Ask Maggie is an advice column by Maggie Mattuchio Flynn, a self-professed lover of all beings who has been advising her friends since kindergarten. Maggie is the the founder of The Deep Agency, a full-service creative agency supporting the wellness community, and has cultivated an open heart and deep sense of intuition to overcome alcoholism. She spends her personal time hiking, teaching yoga and offering reiki to animals.
Dear Maggie,
Last year, I finally ended a back and forth relationship with a man in my industry. While we no longer work together anymore, we continue to work in similar circles. When we were together, he showed signs of a pretty bad drinking problem and was compulsively lying about things and talking his way out of them. I work very long hours and find it hard to date. I don’t want to be with him anymore, but every time he calls, I pick up the phone. I want to be in a healthy relationship, but I can’t seem to break away from this pattern. Why can’t I let him go?
Sincerely,
Hopelessly Devoted to a Douchebag
Dear Hopelessly,
For seven years, I was in a similar hostage situation with a very well-educated drug dealer. The relationship began in my early twenties, and while I never identified as having low self-esteem, like most women today, it’s hard for me to keep up with industry standards and we are all vulnerable at one stage or another. I met my greatest lesson on New Year’s Eve in Boston at the stroke of midnight. He was there and he kissed me. Days later, we would reconnect via my friend at the time and he reminded me that he had been my first kiss that year. He had my attention and I agreed to see him again.
He seemed a bit sketchy, but assured me he was a carpenter and an artist. He was a gentleman on our first date, and seemed to tick all the boxes, including keeping up with me intellectually. At first, things were picture perfect: Fancy dinners, Tiffany bracelets, and holidays in Maine. By the third month, he told me he had “contracted something” from the girl he was seeing right before me, and that he had slept with her once after we had been together. I was devastated. I lost my virginity later in life and this was a big blow to my self-esteem. Luckily for me, my mother had preached no sex before marriage and to always use protection, so I came out unscathed. Looking back, this was the first of many manipulations by him that would keep me on the merry-go-round.
I stayed, and for seven years we went in circles. Each offense greater than the one before and another link in the chain. Truthfully, I was just as much to blame for staying as long as I did. I became addicted to the drama and would then tell myself I was damaged goods and only he would want me. The final blow came when he fathered a child with another woman. While “on a break” (we were still seeing each other weekly) he impregnated our former housemate. I found this out six months later, but she kept the baby. It took me another three years to finally walk away and almost fifteen years later, it’s still painful for me. During my first year of sobriety, I would keep my distance, but continued to pick up the phone or answer texts when he called. I couldn’t explain it either. Finding a great therapist was the first step to closing the open wound. It was only when I truly learned to love myself entirely, that I was able to break the cycle.

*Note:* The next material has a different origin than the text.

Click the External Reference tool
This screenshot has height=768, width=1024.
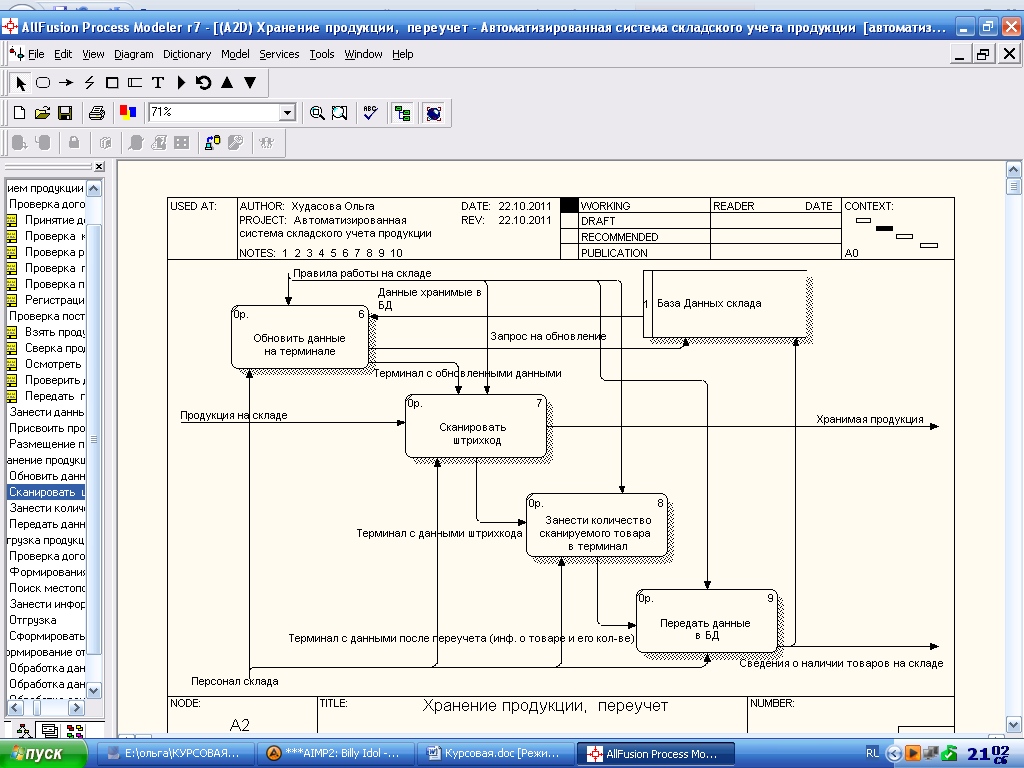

At this point, I was also in a program of recovery, so I began to apply methods that I had learned in those rooms to help break my addiction to him. For 90 days, I refused any contact. I blocked him from my phone and all social media accounts. When nostalgic thoughts of better times would enter my mind, I gently asked them to go away and I would promptly grab a book, call a friend, or go for a long walk. By the tenth day, the process became easier and by the 90th, I didn’t feel the void. The habit had been broken and the real work of loving myself began. With the help of my therapist, I learned to love my own company. I would take myself on long walks over the Brooklyn Bridge, go to the movies alone, go shopping at Bergdorf’s (on the sale rack, of course), or hang with friends and not talk about my problems — which was something that I hadn’t done in a very long time.
Blocking someone that doesn’t value your space is the greatest form of self-care. Creating boundaries is essential for creating the space in your heart for soulmate love to enter. The moment you say no to something that is no longer serving you is the moment that you begin to call in the things that make you feel good. I also recommend making a list of the things that you value about yourself and reading it every morning. It’s hard to ask someone else to value you, if you can’t remember to value yourself. This helped me the most when I was having a hard time breaking bad boy habits. Making the list bundled with 90 days of no contact, a good therapist, and spending time with yourself will all help create the boundaries you need for a healthy relationship. Then you can sit back, relax and let the universe handle the rest of the details.